--- Text section Enclosed Below ---

Run the Numina coordinator/subagent scaffold as an AgentProver.

A specialization of AgentProver wired to the Numina asset bundle (coordinator prompt + vendored skills + subagent prompts); generation and the shared Verifier work exactly as in the base agent prover.

Examples

Build the config and construct the prover directly:

>>> from open_atp.backends.docker import DockerBackend, DockerConfig
>>> from open_atp.provers.numina import NuminaProver, NuminaProverConfig
>>> backend = DockerBackend(DockerConfig())
>>> config = NuminaProverConfig()
>>> prover = NuminaProver(config, verification_backend=backend)
>>> prover.config.max_rounds
20
config
class open_atp.provers.numina.NuminaProverConfig(timeout_s=1800, env=<factory>, harness='claude_code', model='claude-opus-4-8', effort='high', assets='numina', skills=None, plugins=None, extra_env=<factory>, agent='lean', max_turns=None, max_price=None, max_iterations=None, max_rounds=20, max_consecutive_limits=2, helper_env_keys=('GEMINI_API_KEY', 'OPENAI_API_KEY', 'LEAN_LEANDEX_API_KEY', 'ANTHROPIC_API_KEY'), guard_statements=True, on_statement_change='error')[source]

Bases: AgentProverConfig

Configuration for NuminaProver.

Extends AgentProverConfig with the Numina coordinator’s round-loop and helper-skill knobs.

Attributes:
harnessstr

Fixed to claude_code: Numina is claude-CLI driven and not configurable.

assetsstr

Asset bundle to mount. Default numina (coordinator prompt + vendored skills + subagent prompts).

max_roundsint

Maximum number of coordinator rounds before the run stops. Default 20.

max_consecutive_limitsint

Reset (start a fresh session) after this many consecutive LIMIT rounds. Default 2.

helper_env_keystuple[str, …]

Helper-skill credentials forwarded into the sandbox when present in the host env; skills degrade/skip when their key is absent. ANTHROPIC_API_KEY backs the informal-prover skill’s Claude calls.

guard_statementsbool

Whether to snapshot the target theorems and reject runs that weaken or delete them. Default True.

on_statement_change{“error”, “warn”}

Behavior on a weakened/deleted target theorem: error stops the run and restores the originals; warn restores and continues. Default error (rejects; safe).

extra_envdict[str, str]

Additional environment variables forwarded into the agent sandbox. Default empty.

AristotleProver

class open_atp.provers.aristotle.AristotleProver(config, verification_backend)[source]

Bases: AutomatedProver

Prove by handing the whole project to Harmonic’s hosted Aristotle agent.

Generation happens over the network (submit the lake project, wait, download the result archive, unpack it over the workdir); the shared Verifier then runs the same local compile/sorry/axiom check. Network-only, so it takes just the verify backend – no agent_backend.

Examples

Build the config and construct the prover directly (network-only, so it takes just the verify backend):

>>> from open_atp.backends.docker import DockerBackend, DockerConfig
>>> from open_atp.provers.aristotle import AristotleProver, AristotleProverConfig
>>> backend = DockerBackend(DockerConfig())
>>> config = AristotleProverConfig()
>>> prover = AristotleProver(config, verification_backend=backend)

--- End of Enclosed Text section ---
--- Data shown Enclosed Below ---

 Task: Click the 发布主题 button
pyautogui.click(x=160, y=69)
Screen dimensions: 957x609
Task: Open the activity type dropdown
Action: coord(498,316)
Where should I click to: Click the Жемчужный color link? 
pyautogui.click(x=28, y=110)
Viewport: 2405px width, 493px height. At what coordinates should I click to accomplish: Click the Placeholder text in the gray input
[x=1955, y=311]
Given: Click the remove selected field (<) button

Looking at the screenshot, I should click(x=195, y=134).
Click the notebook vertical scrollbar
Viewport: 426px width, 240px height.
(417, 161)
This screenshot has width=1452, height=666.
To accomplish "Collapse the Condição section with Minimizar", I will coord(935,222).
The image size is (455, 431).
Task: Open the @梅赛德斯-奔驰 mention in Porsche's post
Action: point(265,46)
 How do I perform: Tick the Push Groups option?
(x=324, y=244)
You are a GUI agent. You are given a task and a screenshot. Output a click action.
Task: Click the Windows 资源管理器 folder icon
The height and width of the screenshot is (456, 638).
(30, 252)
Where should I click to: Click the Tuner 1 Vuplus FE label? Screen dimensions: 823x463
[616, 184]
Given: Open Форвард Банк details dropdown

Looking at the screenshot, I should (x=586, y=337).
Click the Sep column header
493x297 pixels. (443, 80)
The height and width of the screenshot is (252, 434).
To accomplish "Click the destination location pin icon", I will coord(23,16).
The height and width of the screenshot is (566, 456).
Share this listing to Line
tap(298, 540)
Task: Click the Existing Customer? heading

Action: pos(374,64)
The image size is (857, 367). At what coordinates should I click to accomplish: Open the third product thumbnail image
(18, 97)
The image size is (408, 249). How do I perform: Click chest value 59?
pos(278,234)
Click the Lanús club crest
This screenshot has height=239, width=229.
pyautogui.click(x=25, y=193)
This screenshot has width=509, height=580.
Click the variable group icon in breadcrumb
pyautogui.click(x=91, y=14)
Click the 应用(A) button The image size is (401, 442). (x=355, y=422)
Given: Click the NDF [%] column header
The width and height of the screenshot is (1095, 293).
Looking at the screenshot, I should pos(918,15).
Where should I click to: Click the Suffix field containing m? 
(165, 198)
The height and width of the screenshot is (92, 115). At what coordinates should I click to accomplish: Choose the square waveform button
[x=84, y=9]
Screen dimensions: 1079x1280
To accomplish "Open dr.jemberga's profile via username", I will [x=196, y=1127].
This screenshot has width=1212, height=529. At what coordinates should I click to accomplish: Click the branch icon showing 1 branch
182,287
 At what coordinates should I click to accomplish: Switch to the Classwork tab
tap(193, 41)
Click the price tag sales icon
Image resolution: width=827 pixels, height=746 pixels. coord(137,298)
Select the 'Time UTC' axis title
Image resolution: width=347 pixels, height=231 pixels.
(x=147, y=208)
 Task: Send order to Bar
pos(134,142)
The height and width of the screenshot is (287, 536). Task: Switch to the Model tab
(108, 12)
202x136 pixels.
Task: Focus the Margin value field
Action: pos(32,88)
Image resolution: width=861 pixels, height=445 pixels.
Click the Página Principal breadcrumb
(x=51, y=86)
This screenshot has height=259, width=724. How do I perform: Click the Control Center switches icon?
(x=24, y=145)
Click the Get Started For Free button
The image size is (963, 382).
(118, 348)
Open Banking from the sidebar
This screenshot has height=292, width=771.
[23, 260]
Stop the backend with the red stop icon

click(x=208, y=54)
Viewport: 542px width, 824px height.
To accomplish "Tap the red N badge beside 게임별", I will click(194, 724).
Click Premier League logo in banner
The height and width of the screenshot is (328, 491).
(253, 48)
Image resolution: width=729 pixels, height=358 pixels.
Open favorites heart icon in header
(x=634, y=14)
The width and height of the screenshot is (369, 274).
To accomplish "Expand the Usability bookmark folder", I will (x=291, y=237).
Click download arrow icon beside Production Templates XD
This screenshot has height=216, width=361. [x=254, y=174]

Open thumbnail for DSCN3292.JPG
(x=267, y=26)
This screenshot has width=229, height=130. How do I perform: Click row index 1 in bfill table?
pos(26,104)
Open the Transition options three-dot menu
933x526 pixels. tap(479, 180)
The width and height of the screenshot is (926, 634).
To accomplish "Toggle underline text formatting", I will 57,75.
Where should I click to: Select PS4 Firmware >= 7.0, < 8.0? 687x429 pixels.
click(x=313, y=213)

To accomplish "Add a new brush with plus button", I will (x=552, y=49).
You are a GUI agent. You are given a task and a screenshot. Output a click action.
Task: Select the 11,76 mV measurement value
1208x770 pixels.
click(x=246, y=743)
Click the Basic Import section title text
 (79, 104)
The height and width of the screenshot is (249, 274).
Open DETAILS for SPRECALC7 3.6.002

--- End of Enclosed Data shown ---

* _Questions to answer_
A – According to the prover documentation, what happens when on_statement_change is set to warn and a target theorem is weakened or deleted?
B – Duplicate the prover documentation, beginning at the words "Prove by handing" and stopping after the words "config = AristotleProverConfig()".
You won't need the listing.

* _List of solutions_
A – The originals are restored and the run continues.

B –
Prove by handing the whole project to Harmonic’s hosted Aristotle agent.

Generation happens over the network (submit the lake project, wait, download the result archive, unpack it over the workdir); the shared Verifier then runs the same local compile/sorry/axiom check. Network-only, so it takes just the verify backend – no agent_backend.

Examples

Build the config and construct the prover directly (network-only, so it takes just the verify backend):

>>> from open_atp.backends.docker import DockerBackend, DockerConfig
>>> from open_atp.provers.aristotle import AristotleProver, AristotleProverConfig
>>> backend = DockerBackend(DockerConfig())
>>> config = AristotleProverConfig()